- Required action -
Print the data below exactly as it stands, and keep the pictures out.

- The data -
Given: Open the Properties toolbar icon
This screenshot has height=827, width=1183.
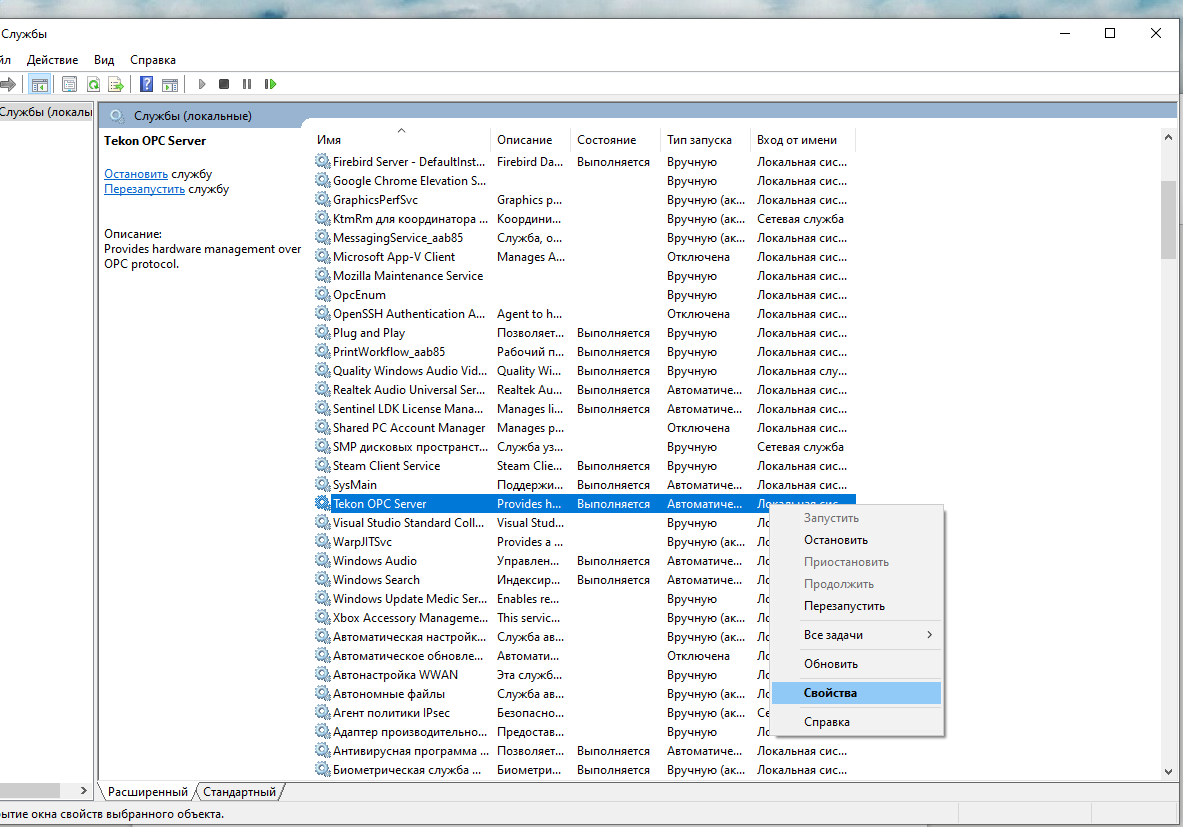Looking at the screenshot, I should pos(70,85).
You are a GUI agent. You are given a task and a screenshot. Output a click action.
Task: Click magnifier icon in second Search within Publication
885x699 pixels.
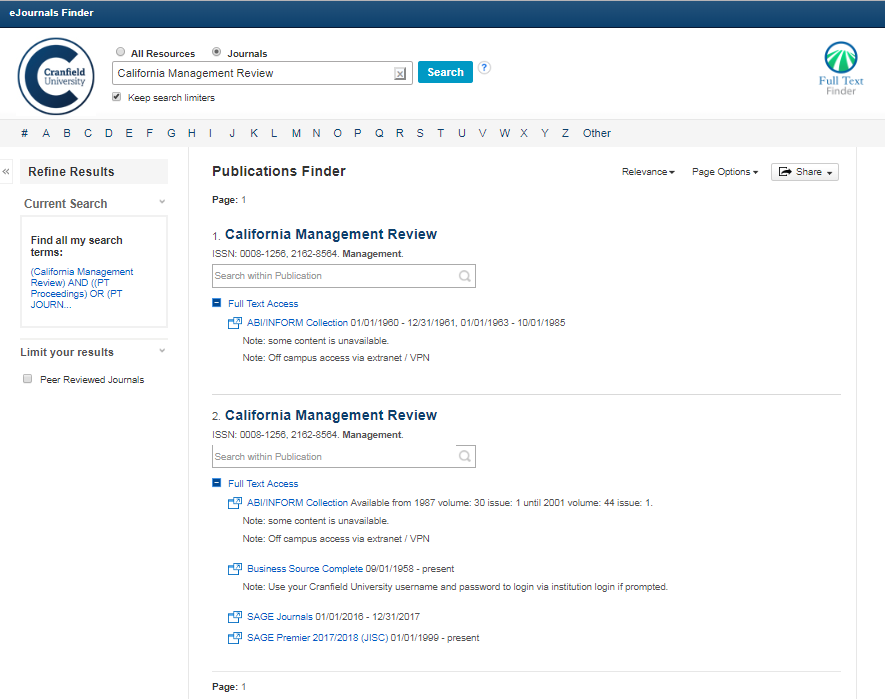(x=465, y=457)
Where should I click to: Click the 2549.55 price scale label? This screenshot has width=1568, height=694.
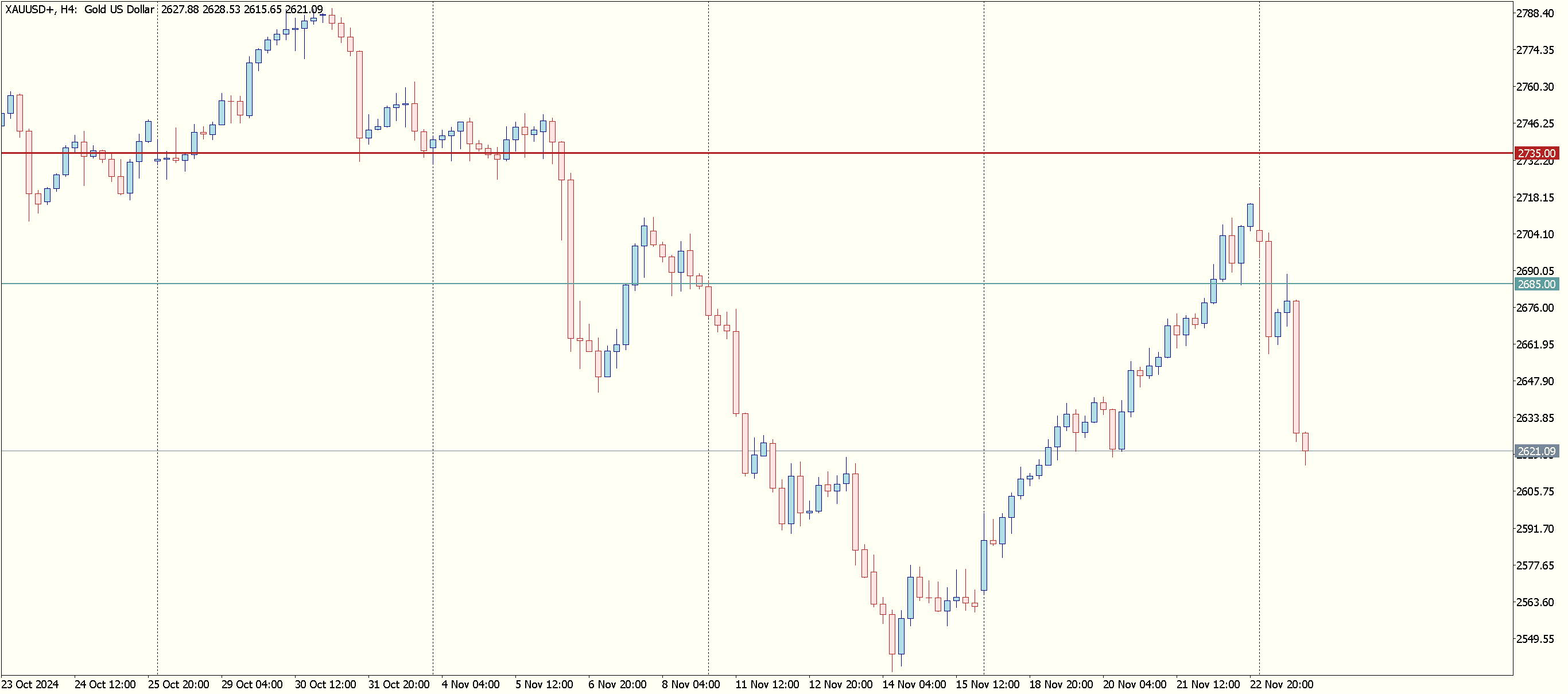point(1534,639)
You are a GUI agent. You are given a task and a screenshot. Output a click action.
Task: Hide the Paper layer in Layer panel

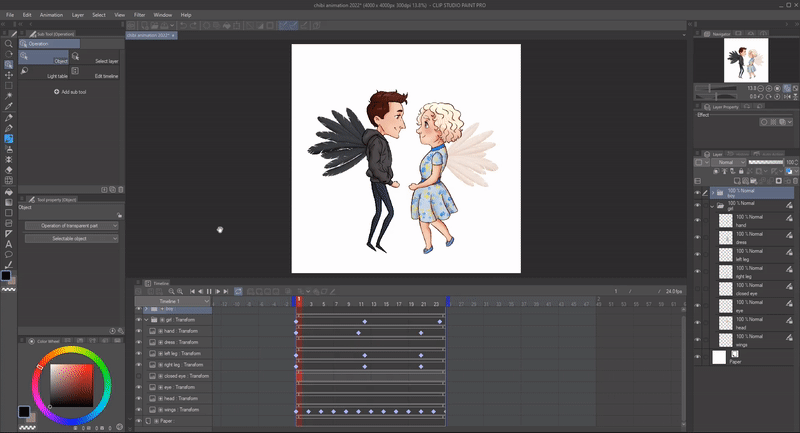(698, 357)
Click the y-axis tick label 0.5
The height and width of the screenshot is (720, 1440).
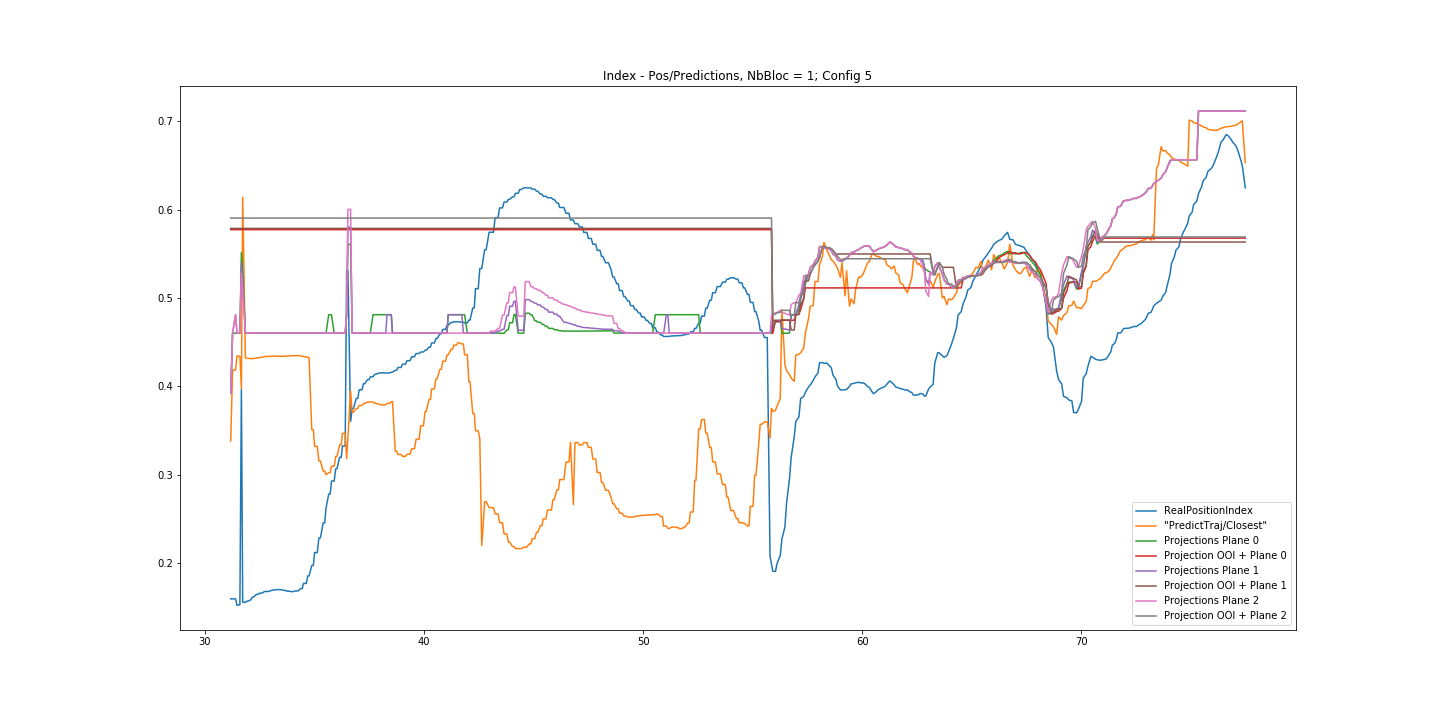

- Result for this exercise -
Given: Open the Properties toolbar icon
This screenshot has height=827, width=1183.
Looking at the screenshot, I should pos(70,85).
You are a GUI agent. You are given a task and a screenshot. Output a click action.
Task: Click magnifier icon in second Search within Publication
885x699 pixels.
(x=465, y=457)
Where should I click to: Click the 2549.55 price scale label? This screenshot has width=1568, height=694.
point(1534,639)
You are a GUI agent. You are given a task and a screenshot. Output a click action.
Task: Hide the Paper layer in Layer panel

(698, 357)
Click the y-axis tick label 0.5
The height and width of the screenshot is (720, 1440).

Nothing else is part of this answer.